WHAT IS EXPECTED: Please repeat, from the entries that follow, the lines from the one containing "311x243 pixels." through the one containing "Click USDC icon" exactly, adding nothing.

(Stored data)
####################

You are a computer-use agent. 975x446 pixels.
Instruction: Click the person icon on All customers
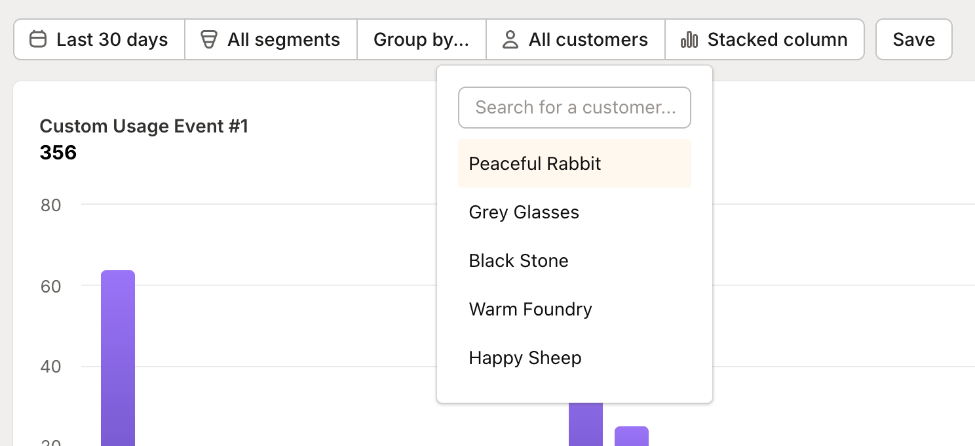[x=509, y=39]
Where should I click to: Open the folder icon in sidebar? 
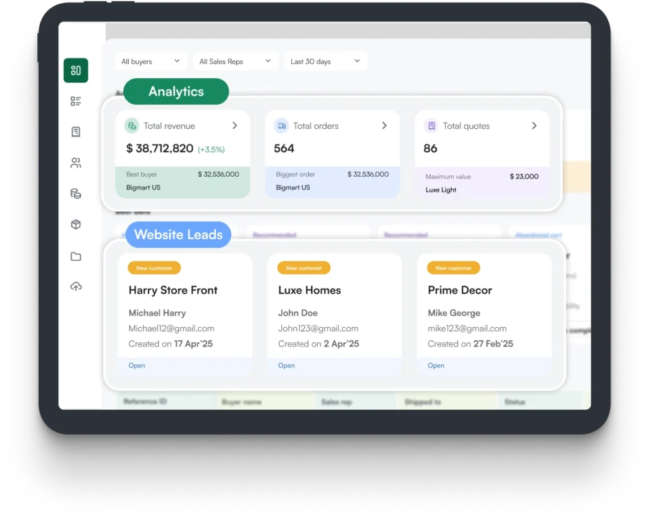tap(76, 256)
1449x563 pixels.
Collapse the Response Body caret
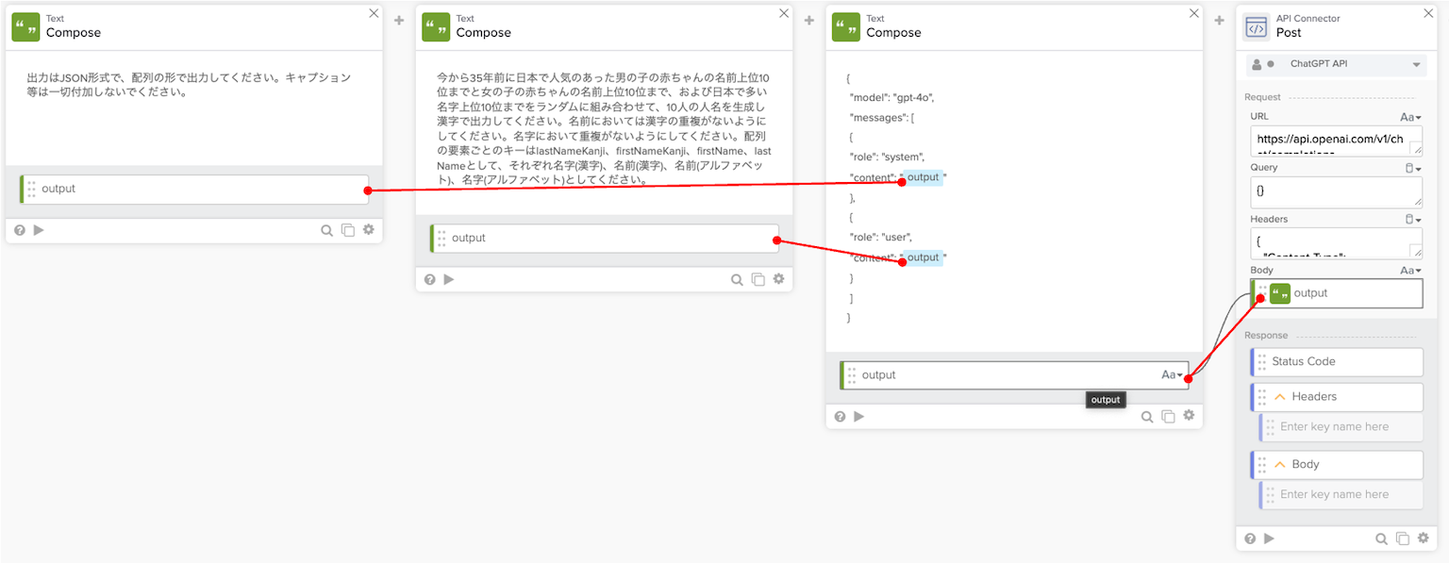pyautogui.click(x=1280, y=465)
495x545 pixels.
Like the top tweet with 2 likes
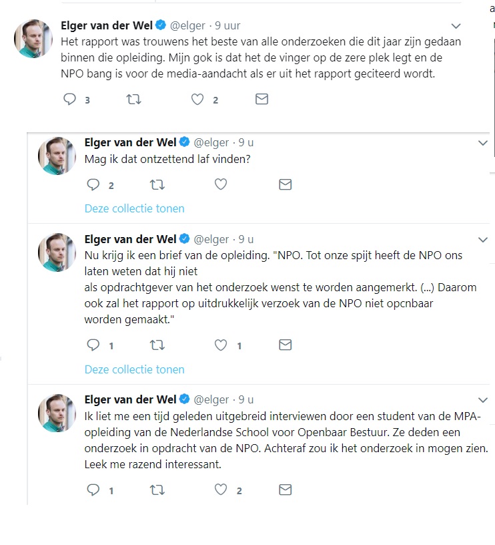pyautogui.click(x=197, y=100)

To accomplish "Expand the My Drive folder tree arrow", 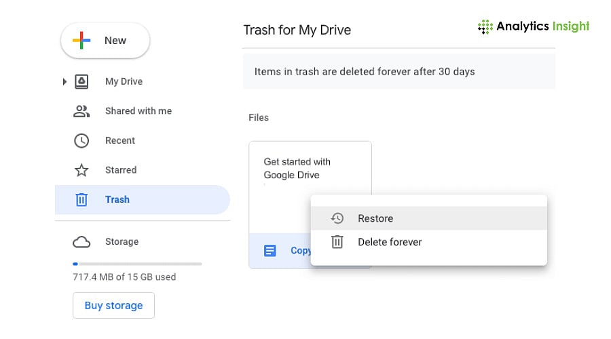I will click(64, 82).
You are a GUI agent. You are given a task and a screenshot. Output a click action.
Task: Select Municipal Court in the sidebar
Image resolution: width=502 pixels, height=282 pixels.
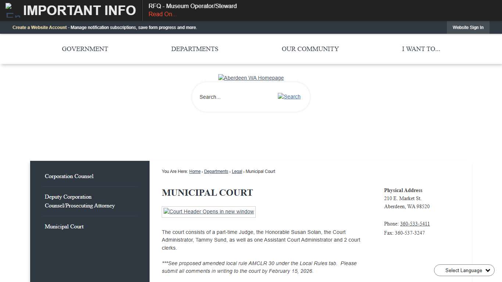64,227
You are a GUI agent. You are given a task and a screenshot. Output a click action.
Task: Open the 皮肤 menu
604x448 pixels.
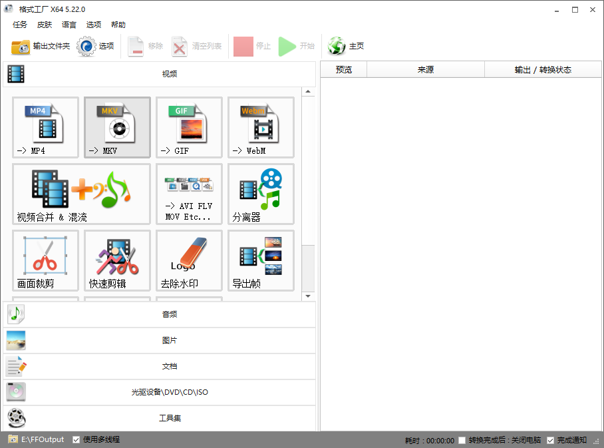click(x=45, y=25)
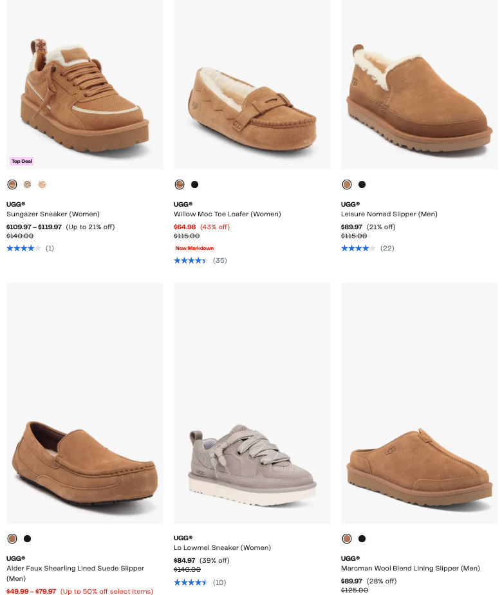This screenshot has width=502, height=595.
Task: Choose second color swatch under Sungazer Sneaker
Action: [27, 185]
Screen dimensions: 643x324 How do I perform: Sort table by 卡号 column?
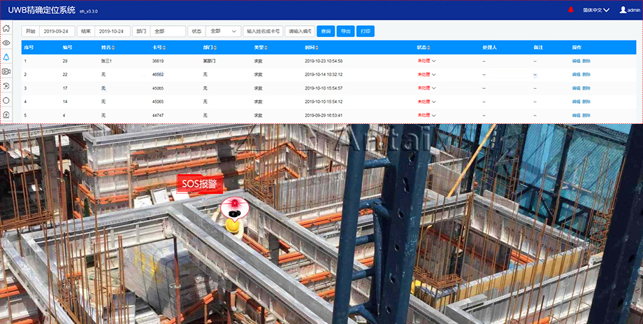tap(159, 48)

####################

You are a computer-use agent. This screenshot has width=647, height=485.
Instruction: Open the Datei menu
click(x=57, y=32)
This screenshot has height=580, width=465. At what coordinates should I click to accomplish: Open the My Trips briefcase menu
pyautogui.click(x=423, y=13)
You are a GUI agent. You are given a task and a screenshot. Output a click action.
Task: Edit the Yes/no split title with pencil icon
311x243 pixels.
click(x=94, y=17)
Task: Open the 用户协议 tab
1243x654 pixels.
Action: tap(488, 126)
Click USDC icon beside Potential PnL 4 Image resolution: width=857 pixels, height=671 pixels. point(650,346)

####################

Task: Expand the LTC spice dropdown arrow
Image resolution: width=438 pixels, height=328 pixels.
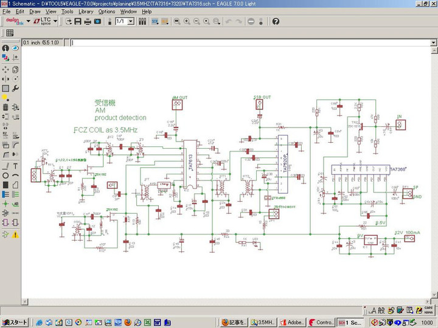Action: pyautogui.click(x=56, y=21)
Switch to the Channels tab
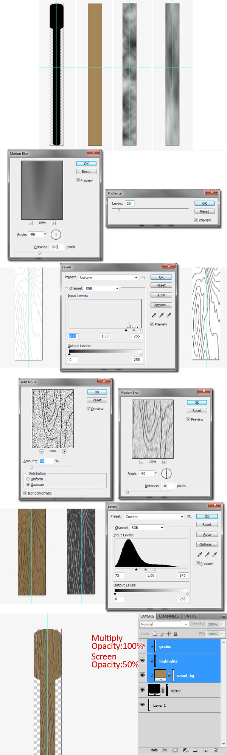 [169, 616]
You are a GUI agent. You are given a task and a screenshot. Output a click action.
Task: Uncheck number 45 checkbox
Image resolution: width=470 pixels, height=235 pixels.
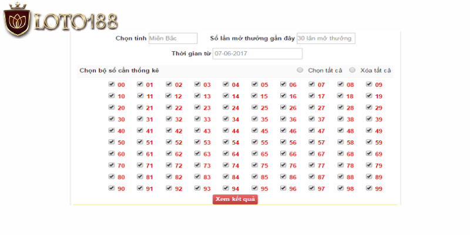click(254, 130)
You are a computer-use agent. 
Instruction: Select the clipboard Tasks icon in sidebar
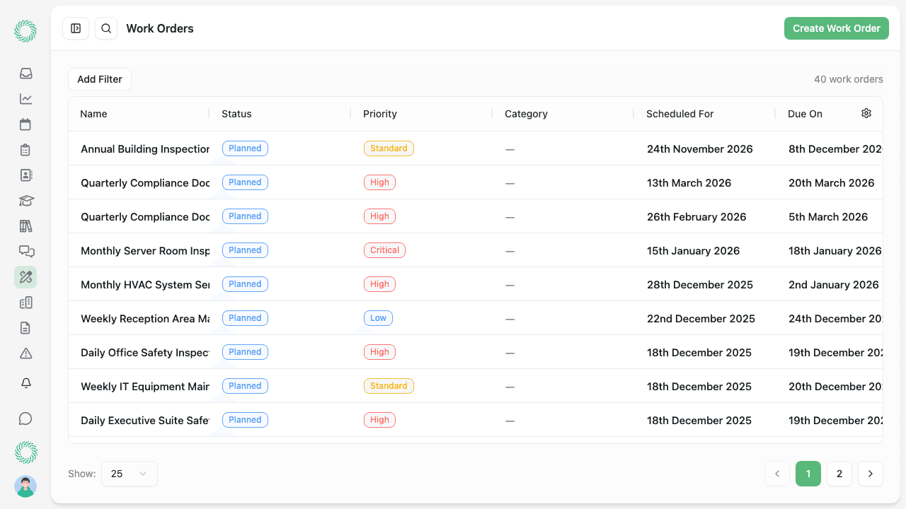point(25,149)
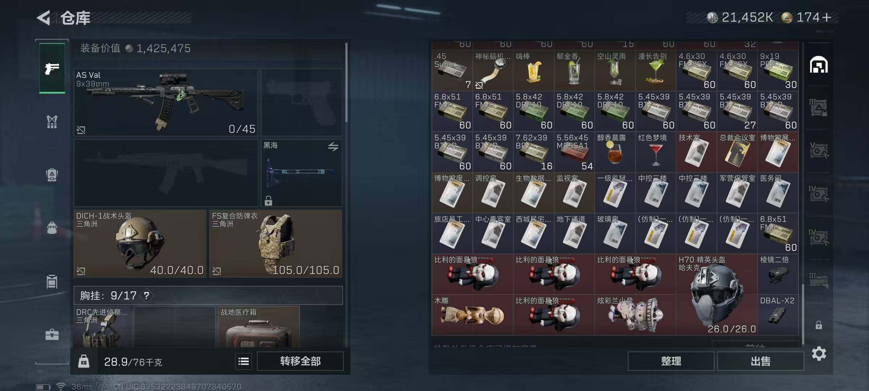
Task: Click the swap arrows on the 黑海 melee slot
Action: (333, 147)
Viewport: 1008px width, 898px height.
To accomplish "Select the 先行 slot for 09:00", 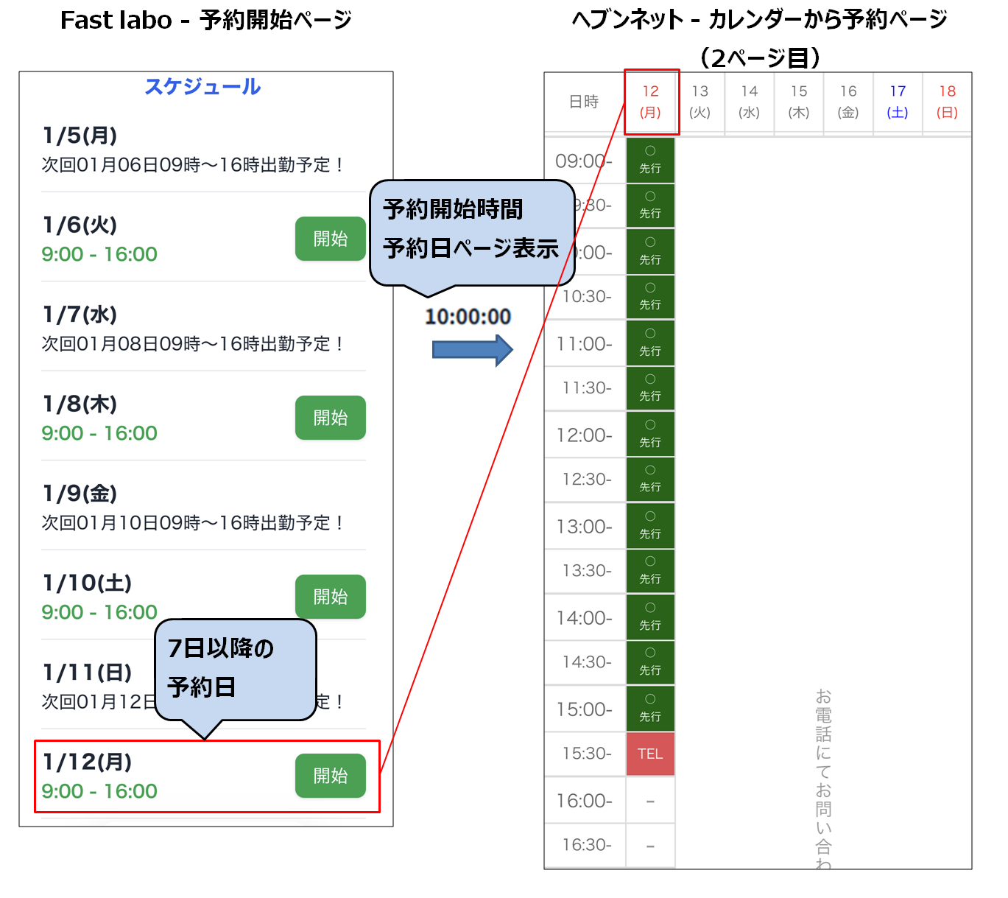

####################

EXERCISE SOLUTION:
311x243 pixels.
click(x=94, y=17)
Task: Open the 用户协议 tab
1243x654 pixels.
Action: tap(488, 126)
Click USDC icon beside Potential PnL 4 Image resolution: width=857 pixels, height=671 pixels. point(650,346)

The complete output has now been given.